翔ちゃん雨だよ一緒に帰ろ?
「岡崎君、何のスイッチ入った?」
「てゆーか岡崎って肉食系だったんだね!意外!」
華世ちゃんはひどく感心している。
「でも相手が好きな子だったら、やっぱり嫌われたくないし大事にしたいし、何よりすごい勇気がいるじゃん?
簡単に手は出せないのが現実だよね。
はいこの話終わりでいい?」
「なんで終わるのよ?」
「華世ちゃんに同意!」
始まったばかりの議論だと思っていたのに、岡崎君のなかではすでに完結してしまったようだ。

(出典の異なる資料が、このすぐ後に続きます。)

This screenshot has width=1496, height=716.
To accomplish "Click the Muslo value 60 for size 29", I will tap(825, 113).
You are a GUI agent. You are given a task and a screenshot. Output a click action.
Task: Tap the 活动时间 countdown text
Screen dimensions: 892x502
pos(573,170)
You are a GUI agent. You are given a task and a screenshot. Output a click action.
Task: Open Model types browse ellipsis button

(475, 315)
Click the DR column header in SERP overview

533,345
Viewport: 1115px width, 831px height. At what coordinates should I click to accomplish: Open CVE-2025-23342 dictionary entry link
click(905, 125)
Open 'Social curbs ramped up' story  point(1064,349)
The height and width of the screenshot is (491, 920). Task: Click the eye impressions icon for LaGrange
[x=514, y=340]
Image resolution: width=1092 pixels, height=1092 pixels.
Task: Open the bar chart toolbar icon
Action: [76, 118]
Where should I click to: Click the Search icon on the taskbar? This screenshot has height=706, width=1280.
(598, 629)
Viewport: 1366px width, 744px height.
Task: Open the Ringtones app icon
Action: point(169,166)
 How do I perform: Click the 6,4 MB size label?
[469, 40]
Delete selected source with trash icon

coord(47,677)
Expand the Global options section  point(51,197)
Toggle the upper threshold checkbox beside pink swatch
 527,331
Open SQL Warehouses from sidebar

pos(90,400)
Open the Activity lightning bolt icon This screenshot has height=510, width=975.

「どっちかって言ったら俺は自分からガンガンいく女の子の心理に興味があるんだよね。その辺の素直な気持ちを聞いてみたい!ネタとしても貴重だ、新鮮だ」
「ネタって……なんの?」
そう問われて熱くなりすぎていた自分に気づき、我に返った岡崎君は最終的に耳まで赤くなってしまった。
「ごめんー、研究熱心がわざわいした!」
なるほど。例のバイトにいかす気だ。
私にはわかったよ岡崎君!
って目で合図をしてみた。
「あのさ、今ここで岡崎の願望はどうでもいいの。誰が美緒ちゃんにイタズラしようとしたのかが問題なんじゃん。ほら美緒ちゃん、いい加減吐きな!私がそいつをボッコボコにするから」
華世ちゃんは恐ろしいほどに不機嫌だった。こんなにも私を大事に思ってくれてたなんて、嬉しくて目頭が熱くなる。
でも暴力はダメなの、困るのよ。